De março para cá, 768 alunos passaram pelo Uberhub Code Club. Eles participaram de 90 horas de treinamentos presenciais, ministrados aos sábados, e receberam outras 270 horas de tutoria online. O conteúdo das aulas é baseado no de uma popular disciplina de introdução às ciências da computação oferecida na universidade americana Harvard, disponibilizada há alguns anos gratuitamente também em plataformas como o YouTube (#ficaadica). Não se trata de um curso de programação, como bem lembram os organizadores do Uberhub Code Club. A proposta é que sirva como uma iniciação, um primeiro contato que talvez desperte o interesse pelo assunto em alguns dos participantes – que talvez nunca nem cogitassem aprender a programar ou seguir carreira na área se não fosse esse empurrãozinho.

Colocar o projeto de pé demandou parceria entre poder público e inciativa privada, fora o tradicional entusiasmo que a turma da tecnologia costuma demonstrar quando a causa é nobre. A organização está na conta da Secretaria Municipal de Desenvolvimento Econômico, Inovação e Turismo. As duas dezenas de instrutores são parte voluntários, parte bancados por patrocínios de 17 empresas e entidades do setor. Algar, Sankhya, Landix, Social Bank, Zup e Neppo foram algumas das responsáveis pelo orçamento de R$ 98 mil do Uberhub Code Club no seu primeiro ano de vida. O espaço para as aulas presenciais foi encontrado nos equipamentos da cidade, como os laboratórios de informática da Universidade Federal de Uberlândia (UFU) e do Senac.

Os alunos não pagam nada para participar. Quase 90% são estudantes de escolas públicas da cidade. A maioria (56%) integram famílias com renda de até três salários mínimos. Pouco mais de 60% têm de 15 a 17 anos – e um quarto são meninas, público tradicionalmente excluído do contexto da tecnologia. Nesse grupo de jovens eufóricos algumas estrelas começam a brilhar. Três participantes foram medalhistas na Olimpíada Brasileira de Informática deste ano, competição de programação realizada pela Sociedade Brasileira de Computação e voltada a estudantes do Ensino Fundamental e Médio. Outro dos alunos integrou a equipe vencedora do Startup Weekend – evento global de empreendedorismo tecnológico – realizado em Uberlândia em agosto. Nas contas dos organizadores, pelo menos nove já foram contratados por empresas da região – alguns deles, de tão jovens, como menores aprendizes.

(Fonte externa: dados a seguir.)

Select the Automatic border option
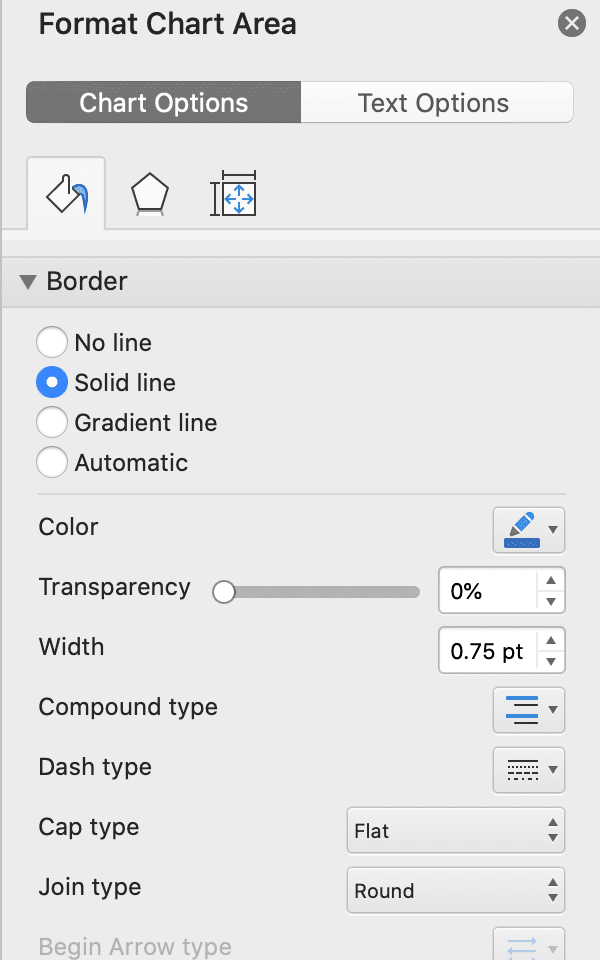The width and height of the screenshot is (600, 960). [52, 462]
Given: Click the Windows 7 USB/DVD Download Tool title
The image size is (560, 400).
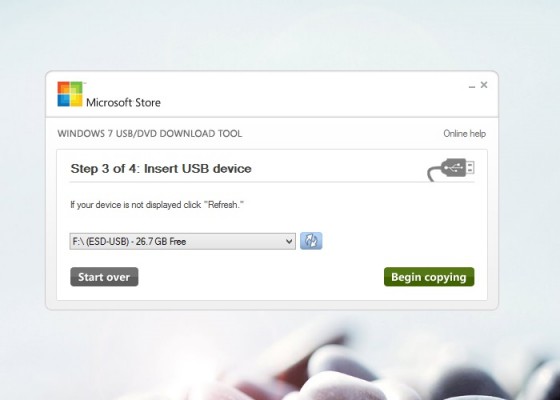Looking at the screenshot, I should (150, 134).
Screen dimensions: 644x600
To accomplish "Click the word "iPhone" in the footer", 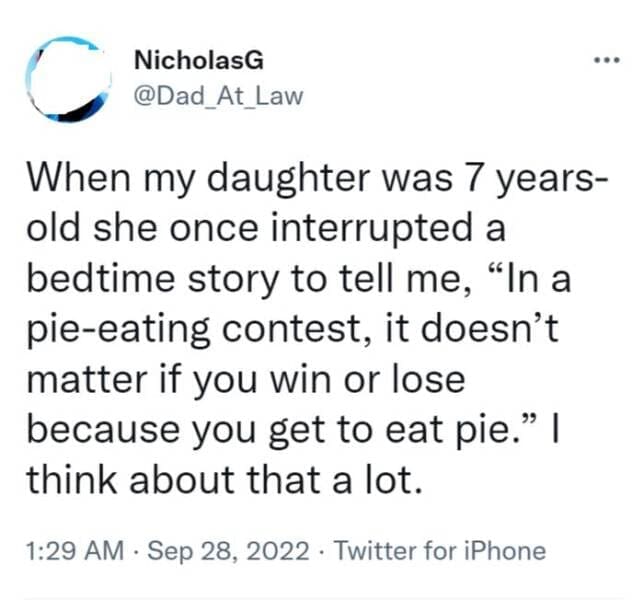I will coord(509,550).
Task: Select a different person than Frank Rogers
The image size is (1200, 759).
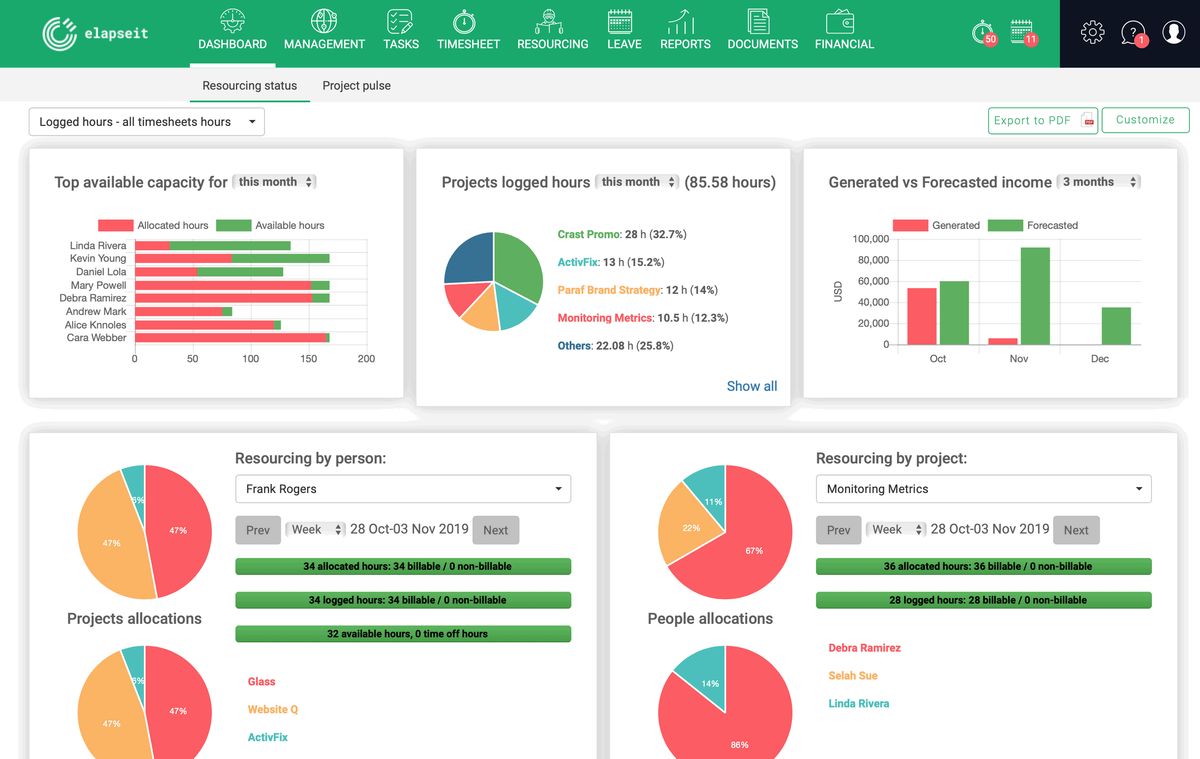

Um mundo de possibilidades se abre para quem, como os jovens do Uberhub Code Club, se dispõe a conhecer sobre programação logo cedo. Por estranho que soe aos ouvidos mais céticos, é provável que, logo logo, aprender esse tipo de linguagem seja considerado tão relevante quanto era aprender inglês entre os anos 1990 e 2000.

Não é à toa que escolas de programação começam a se popularizar, como aconteceu com as escolas de idiomas nas últimas décadas. Em Uberlândia, uma unidade da escola de ciências da computação Supergeeks, de São Paulo, existe desde o ano passado. No último fim de semana, foi palco de um evento curioso, organizado em parceria com a aceleradora Beez: mais de 50 crianças e adolescentes, entre 12 e 17 anos, protagonizaram uma “hackathon” para menores, maratona de programação em que os participantes são convidados a desenvolver soluções para um desafio real. O da molecada era criar um jogo que ajudasse outras crianças e adolescentes a aprender conceitos de matemática. Divididos em grupos, eles tiveram oito horas para trabalhar – e todos entregaram um produto acabado no fim da jornada. O melhor deles ganhou prêmio em dinheiro, como é comum nas hackathons tradicionais.

Iniciativas como essas visam a preparar as bases para o mercado da tecnologia no longo prazo. Só o Uberhub Code Club, que deve ampliar a faixa etária dos participantes para 13 a 21 anos, planeja receber 21 mil jovens no programa até 2027. A meta é ousada, mas o interesse é de todos. As chances de que saia do papel, portanto, são reais.